Jens Steinhoff, Klaus Deuss und Pfarrer Christian Rave (von links) freuen sich über die Renovierungsarbeiten an der Tegernauer Orgel.Foto: Gudrun Gehr Foto: Markgräfler Tagblatt

Am heutigen Dienstag jährt sich zum 125. Mal das Eröffnungskonzert der Orgel der Laurentiuskirche in Tegernau. Da passt es, dass dieser Tage der Startschuss zum Umbau des edlen Instruments gefallen ist.

Von Gudrun Gehr

Kleines Wiesental-Tegernau. Aus diesem Anlass hatten Pfarrer Christian Rave, Projektbegleiter Klaus Deuss und Orgelbaumeister Jens Steinhoff zu einem Pressetermin eingeladen. Rave erinnerte sich: „Zwischen 2009 und 2013 wurde die Kirche wegen Einsturzgefahr geschlossen. Als ich gerade seit zwei Wochen als Pfarrer in Tegernau arbeitete, kam die Anordnung, den Dachstuhl schnellstens zu räumen. Dort fanden sich viele gut erhaltene Orgelpfeifen, die bei ihrem Ausbau in den 1960er Jahren entfernt wurden und dem Feuertod entgangen sind.“ Typische Romantikregister wurden damals aus der Orgel des Baujahrs 1895 ausgebaut und im neobarocken Stil ersetzt.  

„Die Orgel japste“

Die romantische Orgel mit ihrem orchestralen Klangbild hatte damals ausgedient und sollte nun  mit den neobarocken Registern eine neue würzige und dunklere Klangfarbe erhalten. Allerdings änderte sich die Windzuführung und Intonation der Orgel, diese funktionierte nicht mehr einwandfrei. Orgelbaumeister Steinhoff: „Die Orgel japste, ihr Klang der Orgel erwies sich nun als müde, flach und flau.“ Geschulte Musiker waren der Meinung, dass die Orgel durch den Umbau „ihre Seele verloren“ habe. 

Tastatur aus Elfenbein

Die Tegernauer Orgel stammt aus der Werkstatt von August Merklin, Mitglied der Orgelbau-Dynastie Merklin, und jedes Bauteil wurde einzeln hergestellt.
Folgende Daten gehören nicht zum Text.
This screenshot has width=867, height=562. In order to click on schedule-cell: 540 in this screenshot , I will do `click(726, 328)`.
Die Tastatur der Orgel ist aus zeittypischem Elfenbein. Diese Orgel stellt hinsichtlich ihrer Größe und ihres Erhaltungsgrads eine Besonderheit dar. Damals mussten 5000 Mark aufgewendet werden, ein Kraftakt, wenn man bedenkt, dass ein Postbote dafür acht Jahresgehälter erbringen musste. Die Gemeindemitglieder packten ordentlich mit an: Es wurden Fuhr- und Handfrondienste geleistet. Im Ersten Weltkrieg mussten die Zinnpfeifen der Orgel als kriegswichtiges Material abgegeben werden, diese wurden ersetzt durch minderwertige lackierte Zinkpfeifen, was bis heute nicht korrigiert wurde. 

Förderkreis gebildet

Durch die wiederentdeckten originalen Romantik-Orgelpfeifen auf dem Dachstuhl entstand die Idee und schlussendlich die Entscheidung der Kirchengemeinde, die Orgel in ihren authentischen Zustand zurückzuversetzen. Ohnehin wäre eine kostspielige Revision angestanden. Es bildete sich ein Förderkreis aus interessierten Bürgern.  
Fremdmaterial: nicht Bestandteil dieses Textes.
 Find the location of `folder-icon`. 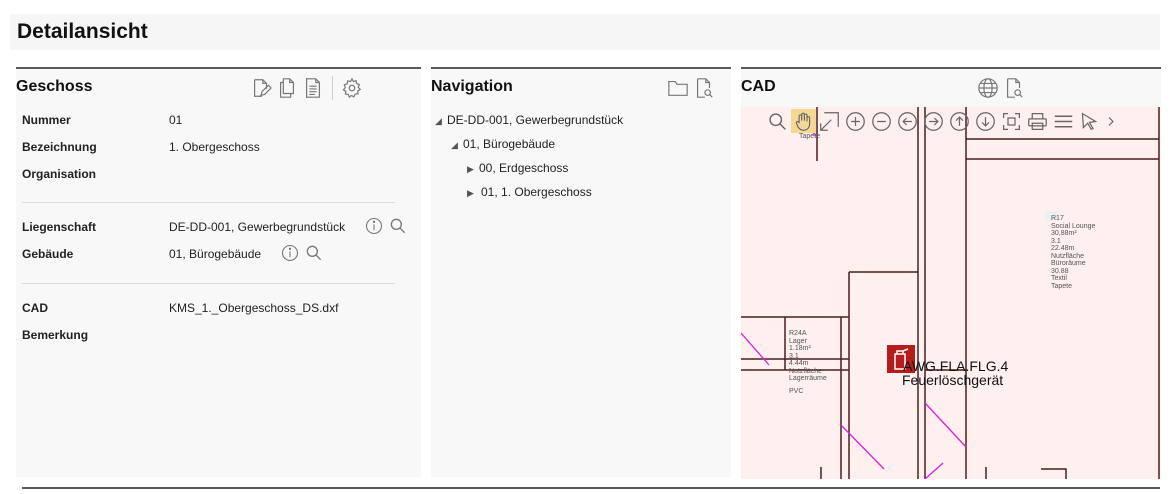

Pfarrer Rave ist sicher: „Hier geht es nicht nur um romantische Musik, wir wollen hier Begeisterung für ein gemeinsames Projekt des Tals schaffen.“ Unter dem Motto „Orgelklang Original für das Kleine Wiesental“ wird die Orgel in den originalen Zustand zurückversetzt. Den Auftrag erhielt die Orgelbaufirma Jens Steinhoff aus Schwörstadt, die von einer Bauzeit von etwa einem Jahr ausgeht. 

Ein weiterer Aspekt ist, die neue (alte) Orgel als Standort der „Deutschen Orgelstraße“ registrieren zu lassen und damit einen touristischen Anreiz zu bilden. Pfarrer Rave hat auch eine Vision entwickelt: „Die Romantikorgel in Tegernau und die benachbarte Barockorgel in Wies sind wie geschaffen für Doppelkonzerte.“ Auch die Wieser Kirchenorgel aus der Hand des Baumeisters Georg Markus Steiner blickt auf eine bemerkenswerte Geschichte zurück. 

Finanzierung läuft

Klaus Deuss berichtet: „Für den Umbau mussten wir grob 130 000 Euro veranschlagen.“ Ein großer Teil der Kosten sind abgedeckt durch Zuschüsse der evangelischen  Landeskirche und die „Leader“-Förderung. Für den Rest in Höhe von rund 28 000 Euro hofft man seitens der Kirchengemeinde auf Spenden. Das Projekt erfährt eine große Unterstützung der politischen Gemeinde. Aktivitäten zum Orgel-Sponsoring wurden bereits angedacht: Ein Orgelwein in Zusammenarbeit mit der Winzergenossenschaft Pfaffenweiler ist zugesichert, der Klein Wiesentäler Imkerverein hat Hilfe signalisiert, eine „Backpfeife“ als Gebäck vom Springerle-Model kann erworben werden und Patenschaften für die Orgel können eingegangen  und die alten Orgelpfeifen  als Erinnerungsstück erworben werden.